In 2010, he was one of the finalists of the Guasch Coranty Foundation’s International Painting Prize. His work was exhibited at the Tecla Sala Art Centre in Barcelona.
In 2010 he also took part in the exhibition Archichaos at the Rove Project gallery in London, with Théo Mercier, Lucien Murat and other French artists. Following this, the Galeria dos Prazeres gallery dedicated a solo exhibition to him in Madeira.
In 2011, he was invited by Arte, on the occasion of the DVD release of the entire Barbie trial, to express himself on the representation of the Holocaust in painting, through his painting The Vel’ d’Hiv Stadium.

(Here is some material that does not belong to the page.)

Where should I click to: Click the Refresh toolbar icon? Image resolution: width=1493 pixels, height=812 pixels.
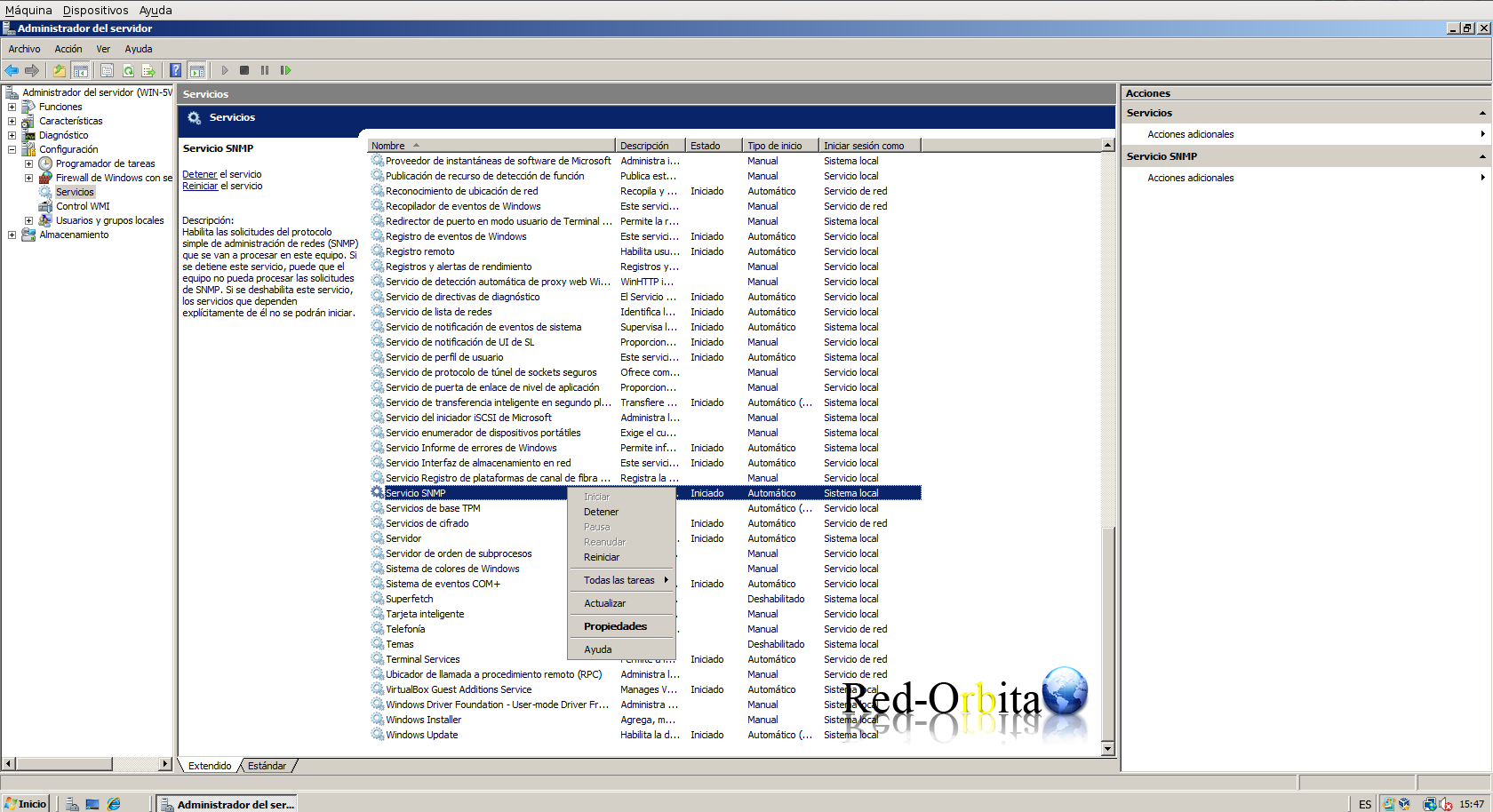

In 2012, he participated in the 57th Montrouge Salon. A solo exhibition was given to him at the Da-End gallery in Paris.
2012 also saw the publication of a monograph dedicated to his painting, titled Marc Molk : Ekphrasis, published by D-Fiction & Label hypothèse. The launch of this catalog, where eighteen contemporary french writers wrote about paintings, took place at Artcurial.
In 2003, his novel The Disappearance of the Real World was published in the collection Qui Vive, published by Buchet/Chastel.

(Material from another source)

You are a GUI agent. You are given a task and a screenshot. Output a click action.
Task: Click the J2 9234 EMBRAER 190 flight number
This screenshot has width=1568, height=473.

The year 2014 saw the publication of Eye-catching, a new take on painting, a collection of very personal texts on thirty paintings from across the ages, published by Wildproject. The book was launched in Paris at the Musée de la Chasse et de la Nature (Museum of Hunting and Nature).
On October 30th and 31st, 2014, he took part in the symposium The Factory of Painting, held at the Collège de France, together with Jeff Koons, Anne Neukamp, Damien Cadio, Jules de Balincourt, Eva Nielsen, Hernan Bas, Chéri Samba, Thomas Lévy-Lasne, Ida Tursic & Wilfried Mille, Gregory Forstner, Glenn Brown, and Amélie Bertrand. His speech was entitled “The Sentimental Reason”.
In 2015, Arte dedicated a film to his work as a painter and the magazine L’Oeil included him in their February edition in a selection entitled “Who are the painters of tomorrow ?”.
In 2016, he exhibited with Chéri Samba and Kimiko Yoshida at the Galerie Marguerite Milin.
“The Instance of the Letter” presents for the first time as a whole its calligrams. Mostly made from classical texts they take sophisticated forms of skeletons and sex.
In 2017, he exhibited in Berlin and Paris. He comments in “The Triumph of Images”, a film by Jérôme Prieur devoted to Romanesque art, the frescoes of Vic le Nohan alongside Jean Wirth (University of Geneva), Patrick Boucheron (College of France), Jérôme Baschet ( School of High Studies), Cécile Voyer (University of Poitiers).
In 2018, he made several performances, among others during the “Extravadance” festival at the Pompidou Center. Several of his calligrams are included in “The Anthology of Contemporary Erotic Poetry” published by Classiques Garnier.
In 2019, he exhibited at the Musée des Beaux-Arts de Limoges with Charles Beaudry, François Mendras, Ida & Wilfried Mille, among others.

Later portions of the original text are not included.